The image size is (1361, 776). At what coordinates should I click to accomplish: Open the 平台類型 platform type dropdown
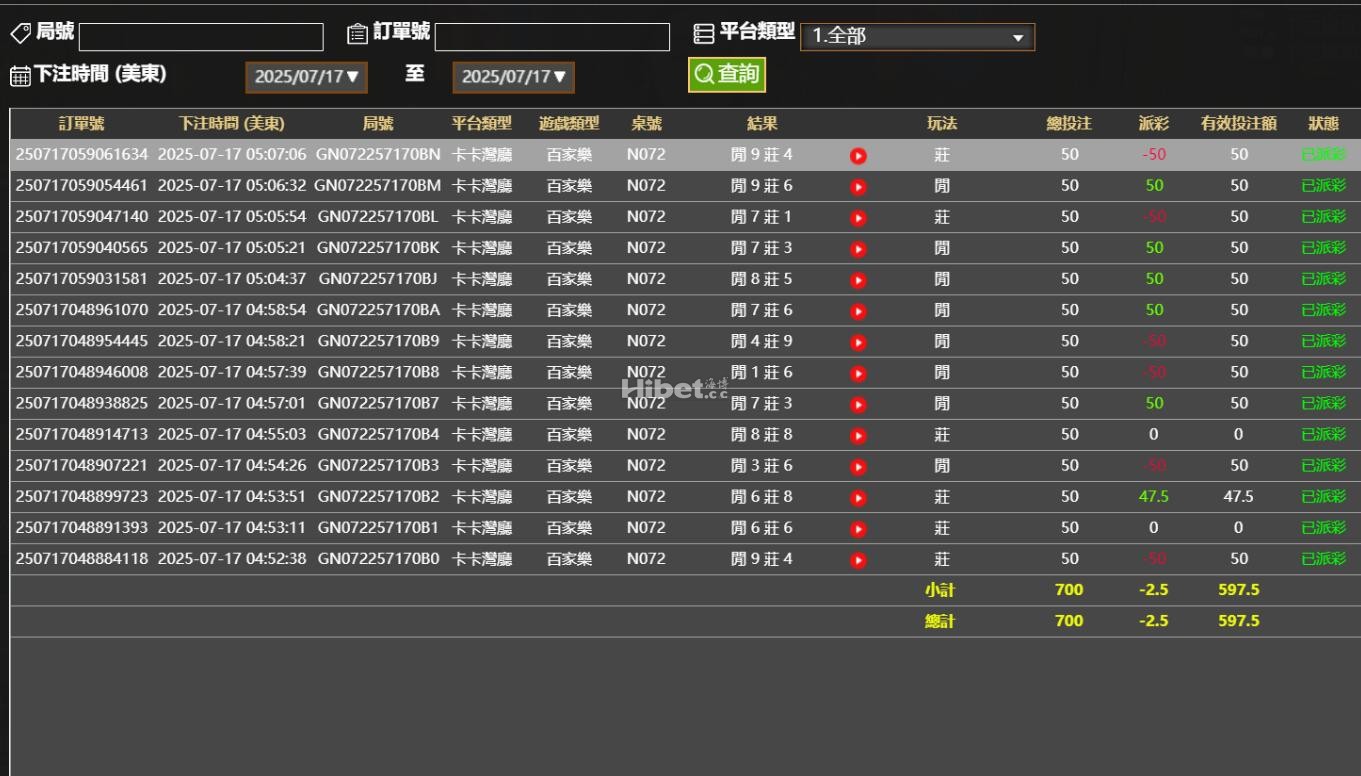(917, 37)
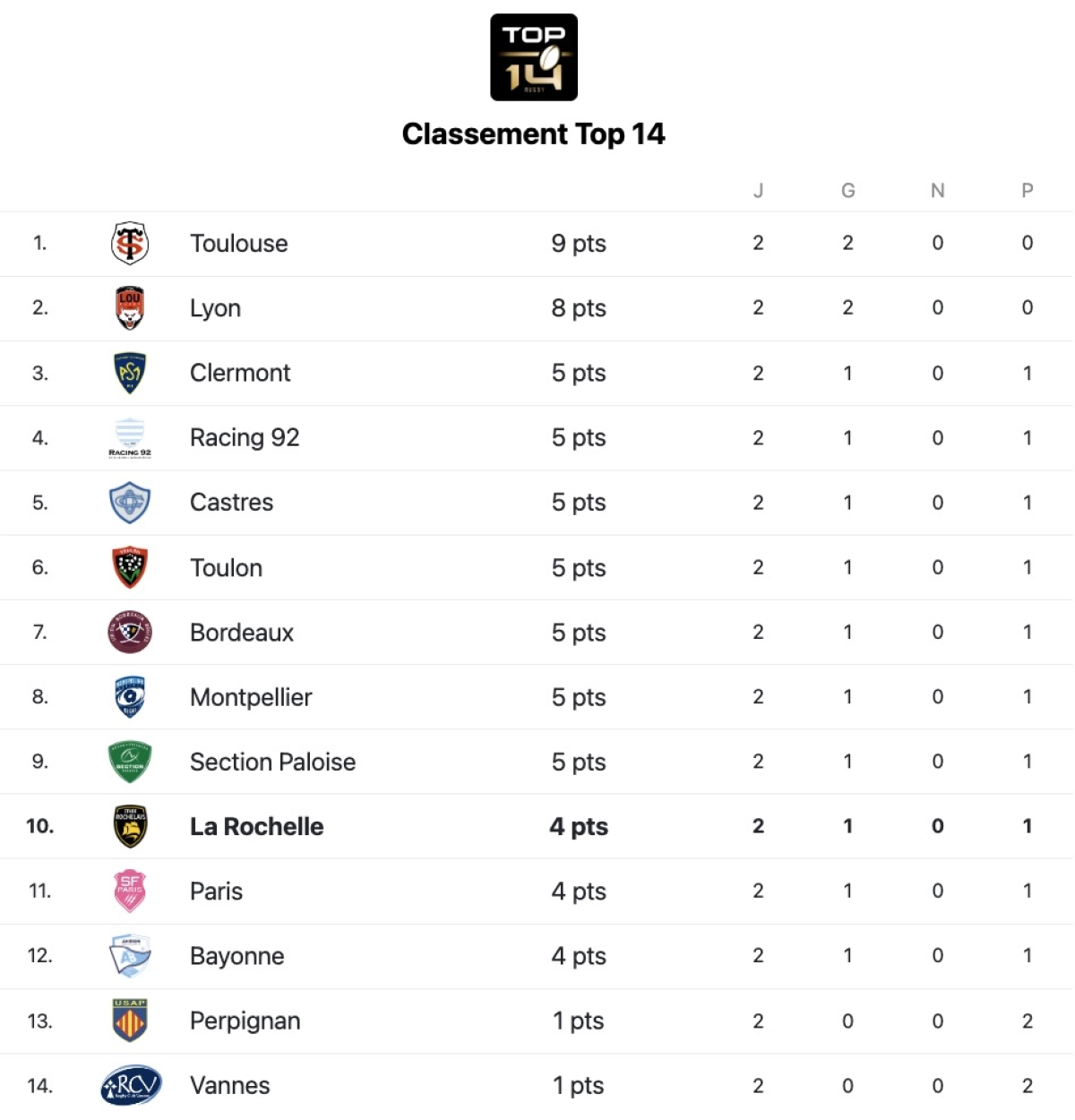Click the Toulouse club crest
Image resolution: width=1075 pixels, height=1120 pixels.
[x=130, y=244]
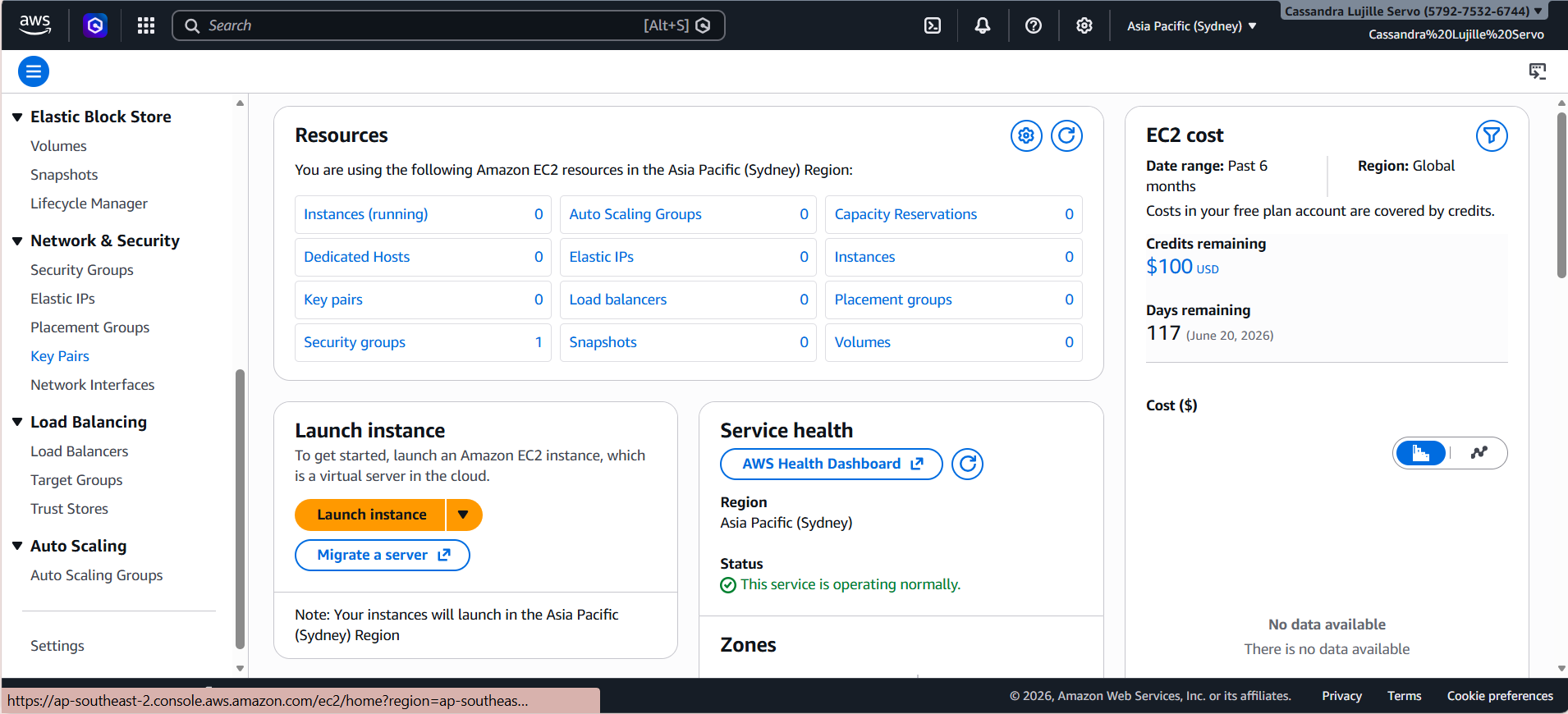Open the AWS Health Dashboard link
The height and width of the screenshot is (714, 1568).
tap(832, 465)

++++

> [What the task asks]:
Take the listing and print it again exactly, but without any pictures.

> [Answer box]:
The image size is (1361, 776). At what coordinates should I click to accomplish: Open the 平台類型 platform type dropdown
(917, 37)
Click the Toulouse club crest
Image resolution: width=1075 pixels, height=1120 pixels.
[x=130, y=244]
Open the AWS Health Dashboard link
The height and width of the screenshot is (714, 1568).
tap(832, 465)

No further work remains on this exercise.